I suspect this is probably unique to me.  Can you point me to the code? 
 I've looked in tools.py and dal.py but I can't find the exact spot where 
Python True becomes 'T'.

All the inserts were done using grid or SQLFORM.

Here is the output from psql:
 is_active           | character(1)                | 

Notice there's no default for is_active.

Here is the select that was failing.

This is the only table I have where is_active isn't boolean.  

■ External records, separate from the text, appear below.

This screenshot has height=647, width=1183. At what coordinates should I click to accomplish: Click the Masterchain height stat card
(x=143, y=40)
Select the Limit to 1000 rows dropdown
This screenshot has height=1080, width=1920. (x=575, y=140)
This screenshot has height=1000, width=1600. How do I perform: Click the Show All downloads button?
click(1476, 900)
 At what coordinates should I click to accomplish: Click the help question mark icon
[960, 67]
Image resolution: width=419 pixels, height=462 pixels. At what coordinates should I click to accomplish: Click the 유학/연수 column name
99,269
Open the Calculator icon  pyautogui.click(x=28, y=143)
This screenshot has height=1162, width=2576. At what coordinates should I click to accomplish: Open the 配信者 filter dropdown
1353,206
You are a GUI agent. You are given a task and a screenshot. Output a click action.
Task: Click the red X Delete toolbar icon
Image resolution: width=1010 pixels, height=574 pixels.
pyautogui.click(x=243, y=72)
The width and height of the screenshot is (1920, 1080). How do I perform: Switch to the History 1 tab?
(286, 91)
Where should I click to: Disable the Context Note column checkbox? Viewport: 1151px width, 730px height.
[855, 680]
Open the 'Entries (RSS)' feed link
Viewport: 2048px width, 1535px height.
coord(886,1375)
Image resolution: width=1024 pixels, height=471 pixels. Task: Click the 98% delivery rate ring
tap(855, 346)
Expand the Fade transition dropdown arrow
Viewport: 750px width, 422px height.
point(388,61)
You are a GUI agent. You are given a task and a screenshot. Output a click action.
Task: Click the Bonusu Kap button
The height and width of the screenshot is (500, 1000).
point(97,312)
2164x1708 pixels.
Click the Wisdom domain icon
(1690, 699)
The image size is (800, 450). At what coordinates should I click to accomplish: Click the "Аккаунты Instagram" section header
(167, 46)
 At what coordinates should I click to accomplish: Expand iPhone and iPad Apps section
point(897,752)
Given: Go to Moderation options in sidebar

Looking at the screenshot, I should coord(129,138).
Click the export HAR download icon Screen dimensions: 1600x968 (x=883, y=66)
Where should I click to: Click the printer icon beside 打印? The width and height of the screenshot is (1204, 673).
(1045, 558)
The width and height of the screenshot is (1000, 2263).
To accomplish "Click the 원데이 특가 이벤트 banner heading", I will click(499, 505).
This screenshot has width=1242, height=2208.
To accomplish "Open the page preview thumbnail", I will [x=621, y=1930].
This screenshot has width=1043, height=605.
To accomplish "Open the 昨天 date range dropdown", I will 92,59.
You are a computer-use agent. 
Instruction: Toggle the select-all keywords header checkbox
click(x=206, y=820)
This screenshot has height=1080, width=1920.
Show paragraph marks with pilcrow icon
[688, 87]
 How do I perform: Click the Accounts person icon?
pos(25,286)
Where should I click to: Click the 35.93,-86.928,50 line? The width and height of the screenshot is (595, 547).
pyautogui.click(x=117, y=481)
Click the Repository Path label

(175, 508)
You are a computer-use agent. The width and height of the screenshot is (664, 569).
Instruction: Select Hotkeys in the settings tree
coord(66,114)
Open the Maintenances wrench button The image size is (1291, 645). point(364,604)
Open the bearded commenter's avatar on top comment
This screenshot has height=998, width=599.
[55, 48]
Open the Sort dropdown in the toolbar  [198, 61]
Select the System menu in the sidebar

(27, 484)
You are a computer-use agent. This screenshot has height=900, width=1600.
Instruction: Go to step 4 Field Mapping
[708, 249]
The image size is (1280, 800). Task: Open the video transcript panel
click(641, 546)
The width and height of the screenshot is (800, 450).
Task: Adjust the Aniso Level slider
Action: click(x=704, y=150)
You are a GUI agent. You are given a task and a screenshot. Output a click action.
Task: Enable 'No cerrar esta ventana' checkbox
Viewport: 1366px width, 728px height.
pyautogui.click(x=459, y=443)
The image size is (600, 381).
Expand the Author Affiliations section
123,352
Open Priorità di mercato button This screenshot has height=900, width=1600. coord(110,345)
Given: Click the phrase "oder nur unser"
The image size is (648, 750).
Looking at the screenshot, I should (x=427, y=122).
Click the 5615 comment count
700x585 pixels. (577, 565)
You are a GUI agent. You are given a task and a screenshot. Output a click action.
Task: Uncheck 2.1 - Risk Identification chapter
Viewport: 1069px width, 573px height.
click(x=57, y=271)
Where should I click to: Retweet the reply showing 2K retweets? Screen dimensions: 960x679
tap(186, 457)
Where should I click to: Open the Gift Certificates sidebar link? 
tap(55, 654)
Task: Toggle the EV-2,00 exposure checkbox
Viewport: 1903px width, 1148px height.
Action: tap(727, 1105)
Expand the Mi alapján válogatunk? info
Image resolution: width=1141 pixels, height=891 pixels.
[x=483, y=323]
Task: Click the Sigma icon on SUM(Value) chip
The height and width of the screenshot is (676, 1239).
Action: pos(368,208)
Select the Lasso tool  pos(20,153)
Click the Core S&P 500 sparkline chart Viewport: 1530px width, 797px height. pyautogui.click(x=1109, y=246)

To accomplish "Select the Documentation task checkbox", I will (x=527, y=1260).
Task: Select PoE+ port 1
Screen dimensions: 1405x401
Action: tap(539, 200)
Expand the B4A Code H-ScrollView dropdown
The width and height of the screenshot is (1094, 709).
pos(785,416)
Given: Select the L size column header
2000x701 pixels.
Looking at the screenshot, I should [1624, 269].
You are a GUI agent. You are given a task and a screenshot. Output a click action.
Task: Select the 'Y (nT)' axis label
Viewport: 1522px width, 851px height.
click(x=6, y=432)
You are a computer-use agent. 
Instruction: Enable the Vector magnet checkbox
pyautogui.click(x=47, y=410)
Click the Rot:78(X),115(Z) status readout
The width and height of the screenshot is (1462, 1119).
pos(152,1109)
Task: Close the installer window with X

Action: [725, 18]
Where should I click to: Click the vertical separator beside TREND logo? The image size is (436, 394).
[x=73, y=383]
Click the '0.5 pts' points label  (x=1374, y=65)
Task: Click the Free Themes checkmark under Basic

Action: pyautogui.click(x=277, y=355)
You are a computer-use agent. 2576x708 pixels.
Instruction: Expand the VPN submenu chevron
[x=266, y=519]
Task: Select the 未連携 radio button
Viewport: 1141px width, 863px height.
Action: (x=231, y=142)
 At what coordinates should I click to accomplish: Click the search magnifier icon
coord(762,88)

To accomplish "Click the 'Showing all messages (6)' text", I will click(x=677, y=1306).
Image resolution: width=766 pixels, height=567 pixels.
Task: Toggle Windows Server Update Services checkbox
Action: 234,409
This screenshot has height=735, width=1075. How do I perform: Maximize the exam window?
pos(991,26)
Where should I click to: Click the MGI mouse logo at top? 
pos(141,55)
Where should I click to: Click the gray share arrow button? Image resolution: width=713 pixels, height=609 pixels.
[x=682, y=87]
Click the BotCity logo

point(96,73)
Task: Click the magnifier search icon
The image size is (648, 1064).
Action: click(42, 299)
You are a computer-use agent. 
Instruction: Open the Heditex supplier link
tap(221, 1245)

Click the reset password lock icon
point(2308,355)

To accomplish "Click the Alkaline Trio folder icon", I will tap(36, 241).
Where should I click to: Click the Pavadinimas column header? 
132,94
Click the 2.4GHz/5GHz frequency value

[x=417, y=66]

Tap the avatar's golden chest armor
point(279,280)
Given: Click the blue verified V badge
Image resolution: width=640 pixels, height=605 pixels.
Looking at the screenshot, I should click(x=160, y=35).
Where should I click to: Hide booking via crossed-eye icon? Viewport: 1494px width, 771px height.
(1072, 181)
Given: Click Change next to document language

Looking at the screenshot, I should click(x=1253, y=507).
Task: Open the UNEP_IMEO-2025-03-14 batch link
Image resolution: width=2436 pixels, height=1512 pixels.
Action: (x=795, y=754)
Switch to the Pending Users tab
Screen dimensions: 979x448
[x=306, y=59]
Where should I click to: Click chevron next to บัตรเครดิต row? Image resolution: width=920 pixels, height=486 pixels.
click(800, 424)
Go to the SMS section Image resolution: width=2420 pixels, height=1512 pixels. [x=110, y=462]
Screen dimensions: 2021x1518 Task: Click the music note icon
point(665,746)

Here's the failing query, but I don't think it will tell us anything. 
 Using _lastsql, I could see that it was clearly looking for a 'T' in 
is_active.

    rows = db(db.customer_order.customer_id==customer_id).select(
            db.customer_order.id, db.customer_order.created_on, 
            db.customer_order_products.id,
            join = [
                db.customer_order_products.on(
                    db.customer_order_products.customer_order_id==
                    db.customer_order.id,
                    ),
                    ]
            )


On Thursday, May 23, 2013 11:06:19 PM UTC-4, Massimo Di Pierro wrote:
>
> This is a backward compatibility issues. The fact that it inserts a 't' 
> instead of a 'T' is more of a concern to me. How was the query built?
>
> The source clearly says:
>    TRUE = 'T'
>    FALSE = 'F'
>
> On Thursday, 23 May 2013 16:21:18 UTC-5, Cliff Kachinske wrote:
>>
>> auth.signature appends a "boolean" field called is_active to a table. 
>>  The default is True.
>>
>> Under the covers it's not really boolean, it's char(1).  When you insert 
>> a record, is_active is set to "t".  That's right, a lowercase t.
>>
>> Today I had the kind of problem where queries were missing records.  It 
>> turns out that the DAL was emitting queries looking for 'T' in is_active.
>>
>> The queries were missing records because Postgres is case sensitive in 
>> char fields.  
>>
>> I don't really understand why the dal adapters for Postgres transmogrify 
>> boolean fields to char(1) when Postgres supports boolean fields.  The nice 
>> thing about that is Postgres boolean fields do not care about case.
>>
>> The easy fix for this problem is make sure that any fields you have 
>> defined as boolean in your models are also boolean in Postgres.